« Face à la tragédie nationale que nous vivons, je suspends ma participation à la campagne présidentielle au moins jusqu'à mercredi.»Cette déclaration était un tweet de Nicolas Sarkozy. L'équipe de campagne nous avait prévenu. Quand il était signé NS, cela signifiait qu'il était de Nicolas Sarkozy lui-même.
Celui-là était signé NS.
Sarkozy se suspend, ou bien ?
Jean-Luc Mélenchon a exigé le droit à continuer à faire campagne. Il avait bien raison. Ne pouvait-on pas parler de retraites, salaires, précarité ou finances ? François Bayrou, dès lundi soir, s'est exprimé sur la violence du pays. Il avait bien raison. Ne pouvait-on pas parler de l'augmentation de l'insécurité ? François Hollande avait annulé un gros meeting et sa participation au « fun-washing » du Grand Journal de Canal+. C'était indispensable. Ne pouvait-on pas montrer de la simple émotion, une légitime solidarité avec toutes les communautés ?
Nicolas Sarkozy, lui, avait choisi de suspendre sa campagne. C'était son droit. Mardi, ses proches ont même laissé entendre qu'il prolongerait son interruption de campagne tant que le tueur ne serait pas arrêté. On croyait rêver. Certains ont cru, à tort, qu'il s'imposait deux ou trois jours de recueillement solidaire et presque solitaire. Il n'en fut rien. Bien au contraire.
Nicolas Sarkozy voulait simplement que l'on s'abstienne de parler de son bilan et de son projet. Et il pu se montrer matin, midi et soir sur toutes les antennes, toutes les radios, devant tous les photographes. L'homme qui clamait l'indispensable retenue ne se l'appliquait pas, bien au contraire.
Il y eut d'abord cette annonce, à Toulouse, lundi après-midi depuis les lieux du drame, qu'une minute de silence serait imposée à 11 heures du matin dans tous les établissements scolaires de France en hommage aux victimes. Pourquoi pas ? Mais ce n'était pas tout. Nous ne savions pas que le Monarque avait décidé d'emmener des caméras jusque dans la classe qu'il visiterait, le lendemain, à l'heure dite.
La video, bien sûr, fut postée sur Elysee.fr. C'était la première du jour. Sarkozy, sur le perron d'une école traumatisée, c'était normal. Dont acte.
Il y eut ensuite cette intervention depuis l'Elysée. Sarkozy était ému, il avait rencontré des proches des victimes du matin. Sarkozy sait être émouvant quand il est ému. Mais il perd alors systématiquement le contrôle de ses actes.
La video, bien sûr, fut postée sur Elysee.fr. C'était la seconde du jour.

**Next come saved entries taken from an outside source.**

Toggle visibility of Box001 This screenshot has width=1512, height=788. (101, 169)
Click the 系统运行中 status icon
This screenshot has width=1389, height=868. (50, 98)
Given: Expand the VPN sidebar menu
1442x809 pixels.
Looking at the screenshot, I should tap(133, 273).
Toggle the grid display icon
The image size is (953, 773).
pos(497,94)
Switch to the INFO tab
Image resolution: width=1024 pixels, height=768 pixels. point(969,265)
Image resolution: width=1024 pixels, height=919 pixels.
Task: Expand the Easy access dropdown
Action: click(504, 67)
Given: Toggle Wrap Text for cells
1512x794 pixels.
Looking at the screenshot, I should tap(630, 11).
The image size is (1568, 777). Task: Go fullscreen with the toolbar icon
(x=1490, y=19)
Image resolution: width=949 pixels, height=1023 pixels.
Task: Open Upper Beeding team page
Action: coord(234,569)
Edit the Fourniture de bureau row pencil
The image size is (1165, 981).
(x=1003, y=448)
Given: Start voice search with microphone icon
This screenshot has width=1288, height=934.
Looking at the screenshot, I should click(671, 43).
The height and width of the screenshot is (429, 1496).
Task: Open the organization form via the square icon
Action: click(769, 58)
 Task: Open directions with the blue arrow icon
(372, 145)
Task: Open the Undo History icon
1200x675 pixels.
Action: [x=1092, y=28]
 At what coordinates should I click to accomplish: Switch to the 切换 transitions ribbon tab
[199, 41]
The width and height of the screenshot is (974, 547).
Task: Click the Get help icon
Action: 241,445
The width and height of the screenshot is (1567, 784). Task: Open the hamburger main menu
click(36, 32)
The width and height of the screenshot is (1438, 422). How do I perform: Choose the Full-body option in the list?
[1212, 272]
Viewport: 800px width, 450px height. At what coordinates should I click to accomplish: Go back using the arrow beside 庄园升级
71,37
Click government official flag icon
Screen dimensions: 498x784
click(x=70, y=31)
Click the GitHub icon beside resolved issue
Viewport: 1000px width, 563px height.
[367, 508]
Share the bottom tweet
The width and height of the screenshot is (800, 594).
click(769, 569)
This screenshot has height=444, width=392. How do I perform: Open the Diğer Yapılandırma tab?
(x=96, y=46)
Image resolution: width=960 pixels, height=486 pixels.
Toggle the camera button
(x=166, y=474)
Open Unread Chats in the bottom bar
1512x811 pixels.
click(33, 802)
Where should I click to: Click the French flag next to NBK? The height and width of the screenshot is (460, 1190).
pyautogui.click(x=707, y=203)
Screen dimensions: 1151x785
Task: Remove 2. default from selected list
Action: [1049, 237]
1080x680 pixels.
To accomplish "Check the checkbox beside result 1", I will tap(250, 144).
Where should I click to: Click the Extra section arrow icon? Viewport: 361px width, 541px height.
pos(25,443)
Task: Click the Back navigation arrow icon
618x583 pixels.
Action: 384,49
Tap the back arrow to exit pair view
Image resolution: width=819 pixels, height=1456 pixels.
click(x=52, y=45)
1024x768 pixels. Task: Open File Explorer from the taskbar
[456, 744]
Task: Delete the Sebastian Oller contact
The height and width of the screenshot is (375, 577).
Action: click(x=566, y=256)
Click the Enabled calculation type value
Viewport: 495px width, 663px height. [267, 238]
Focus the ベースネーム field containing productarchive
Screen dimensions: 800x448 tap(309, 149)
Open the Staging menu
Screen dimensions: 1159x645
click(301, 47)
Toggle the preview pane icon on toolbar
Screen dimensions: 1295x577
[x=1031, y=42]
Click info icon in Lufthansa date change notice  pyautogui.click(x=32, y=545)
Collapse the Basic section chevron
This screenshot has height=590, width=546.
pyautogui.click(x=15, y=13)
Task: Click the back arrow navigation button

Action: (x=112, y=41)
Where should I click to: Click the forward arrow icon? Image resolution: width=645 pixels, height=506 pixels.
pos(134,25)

En avions-nous besoin ? Arno Klarsfeld, l'un des protégés de Nicolas Sarkozy depuis 2007, confia à la journaliste Nadège Puljak (AFP) « c'est la 1e fois depuis le Moyen Age qu'on tue des enfants juifs sur le sol français ». Il avait oublié que des soldats avaient aussi tué ces derniers jours.
Il y eut enfin la cérémonie religieuse de lundi soir dans une synagogue à Paris. Le candidat sortant était arrivé le dernier, et mais partit le premier. Là, c'était honteux. Les videos furent nombreuses, partout dans les médias.
Mardi matin, Sarkozy envoya Alain Juppé accompagner les cercueils des 4 tués de Toulouse jusqu'en Israël où ils seront inhumés.
Il fallait qu'il parle.
Nicolas Sarkozy se rendit dans un collège parisien du 4ème arrondissement. Il se faisait donc filmé pendant la minute de silence exigée. Dans la cour, les images étaient encore dgne. Dans une classe, Sarkozy dérapa devant des élèves. Les caméras étaient encore évidemment là: « ça s’est passé à Toulouse, dans une école confessionnelle, avec des enfants de famille juive, mais ça aurait pu se passer ici. Il y aurait pu avoir le même assassin. Ces enfants sont exactement comme vous. La victime n’y est pour rien (…). Ces enfants avaient trois ans, six ans et huit ans, et l'assassin s'est acharné sur une petite fille, il faut réfléchir à ça.» Nicolas Sarkozy savait-il qu'on ne parle pas comme cela, sans prévenir et sans filet, à des enfants ?
La video, bien sûr, fut postée sur Elysee.fr. C'était la troisième depuis 24 heures.
Puis, dans une classe de troisième, il y avait encore des caméras pour l'entendre dialoguer « à l'improviste » avec les élèves. La conversation fut tout aussi improbable. Un échange devant des journalistes et des caméras, encore une fois. Une convivialité indécente que Nicolas Sarkozy utilisait pour son seul profit électoral. Il donnait des leçons de police et de morale. Aux enfants présents, il livra ses maximes de vie, évidemment télévisées. Il ne pouvait se contenter d'un hommage simple et discret. Il fallait qu'il parle.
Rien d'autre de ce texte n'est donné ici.